» **Collected data**:
+++

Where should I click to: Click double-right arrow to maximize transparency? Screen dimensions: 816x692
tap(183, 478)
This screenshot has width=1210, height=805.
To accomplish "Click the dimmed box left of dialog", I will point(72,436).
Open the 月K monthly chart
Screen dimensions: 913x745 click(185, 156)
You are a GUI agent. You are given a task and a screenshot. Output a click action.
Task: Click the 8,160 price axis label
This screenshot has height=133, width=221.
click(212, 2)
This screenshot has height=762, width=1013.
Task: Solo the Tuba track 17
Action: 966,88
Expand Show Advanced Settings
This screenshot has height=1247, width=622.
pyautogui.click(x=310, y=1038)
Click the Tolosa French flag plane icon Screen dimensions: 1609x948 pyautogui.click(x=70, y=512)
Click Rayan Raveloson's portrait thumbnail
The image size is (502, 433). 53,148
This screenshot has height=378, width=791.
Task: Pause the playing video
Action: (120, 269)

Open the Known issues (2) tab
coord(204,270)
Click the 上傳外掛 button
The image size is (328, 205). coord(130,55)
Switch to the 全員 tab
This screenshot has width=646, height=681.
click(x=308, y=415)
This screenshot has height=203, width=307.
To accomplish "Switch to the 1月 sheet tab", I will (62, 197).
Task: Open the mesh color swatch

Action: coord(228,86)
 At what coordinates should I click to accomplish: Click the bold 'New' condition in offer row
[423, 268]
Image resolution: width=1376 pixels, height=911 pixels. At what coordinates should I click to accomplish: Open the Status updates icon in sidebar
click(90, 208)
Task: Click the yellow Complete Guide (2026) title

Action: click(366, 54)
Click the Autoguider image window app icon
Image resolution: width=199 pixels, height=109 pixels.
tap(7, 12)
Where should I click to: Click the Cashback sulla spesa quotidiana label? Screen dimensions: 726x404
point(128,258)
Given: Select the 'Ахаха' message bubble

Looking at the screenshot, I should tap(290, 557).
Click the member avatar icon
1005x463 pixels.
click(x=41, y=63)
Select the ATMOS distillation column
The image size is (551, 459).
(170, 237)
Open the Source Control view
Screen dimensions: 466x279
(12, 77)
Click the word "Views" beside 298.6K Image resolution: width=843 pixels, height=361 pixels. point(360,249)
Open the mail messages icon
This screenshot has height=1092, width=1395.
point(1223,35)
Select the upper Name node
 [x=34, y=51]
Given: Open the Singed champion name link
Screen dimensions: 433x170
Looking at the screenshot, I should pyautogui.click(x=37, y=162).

+++

» **Exercise requirements**:
Make an exact copy of every record listed above.

» **Finished task**:
Where should I click to: Click double-right arrow to maximize transparency? Screen dimensions: 816x692
tap(183, 478)
This screenshot has width=1210, height=805.
To accomplish "Click the dimmed box left of dialog", I will point(72,436).
Open the 月K monthly chart
Screen dimensions: 913x745 click(185, 156)
You are a GUI agent. You are given a task and a screenshot. Output a click action.
Task: Click the 8,160 price axis label
This screenshot has height=133, width=221.
click(212, 2)
This screenshot has height=762, width=1013.
Task: Solo the Tuba track 17
Action: 966,88
Expand Show Advanced Settings
This screenshot has height=1247, width=622.
pyautogui.click(x=310, y=1038)
Click the Tolosa French flag plane icon Screen dimensions: 1609x948 pyautogui.click(x=70, y=512)
Click Rayan Raveloson's portrait thumbnail
The image size is (502, 433). 53,148
This screenshot has height=378, width=791.
Task: Pause the playing video
Action: (120, 269)

Open the Known issues (2) tab
coord(204,270)
Click the 上傳外掛 button
The image size is (328, 205). coord(130,55)
Switch to the 全員 tab
This screenshot has width=646, height=681.
click(x=308, y=415)
This screenshot has height=203, width=307.
To accomplish "Switch to the 1月 sheet tab", I will (62, 197).
Task: Open the mesh color swatch

Action: coord(228,86)
 At what coordinates should I click to accomplish: Click the bold 'New' condition in offer row
[423, 268]
Image resolution: width=1376 pixels, height=911 pixels. At what coordinates should I click to accomplish: Open the Status updates icon in sidebar
click(90, 208)
Task: Click the yellow Complete Guide (2026) title

Action: click(366, 54)
Click the Autoguider image window app icon
Image resolution: width=199 pixels, height=109 pixels.
tap(7, 12)
Where should I click to: Click the Cashback sulla spesa quotidiana label? Screen dimensions: 726x404
point(128,258)
Given: Select the 'Ахаха' message bubble

Looking at the screenshot, I should tap(290, 557).
Click the member avatar icon
1005x463 pixels.
click(x=41, y=63)
Select the ATMOS distillation column
The image size is (551, 459).
(170, 237)
Open the Source Control view
Screen dimensions: 466x279
(12, 77)
Click the word "Views" beside 298.6K Image resolution: width=843 pixels, height=361 pixels. point(360,249)
Open the mail messages icon
This screenshot has height=1092, width=1395.
point(1223,35)
Select the upper Name node
 [x=34, y=51]
Given: Open the Singed champion name link
Screen dimensions: 433x170
Looking at the screenshot, I should pyautogui.click(x=37, y=162).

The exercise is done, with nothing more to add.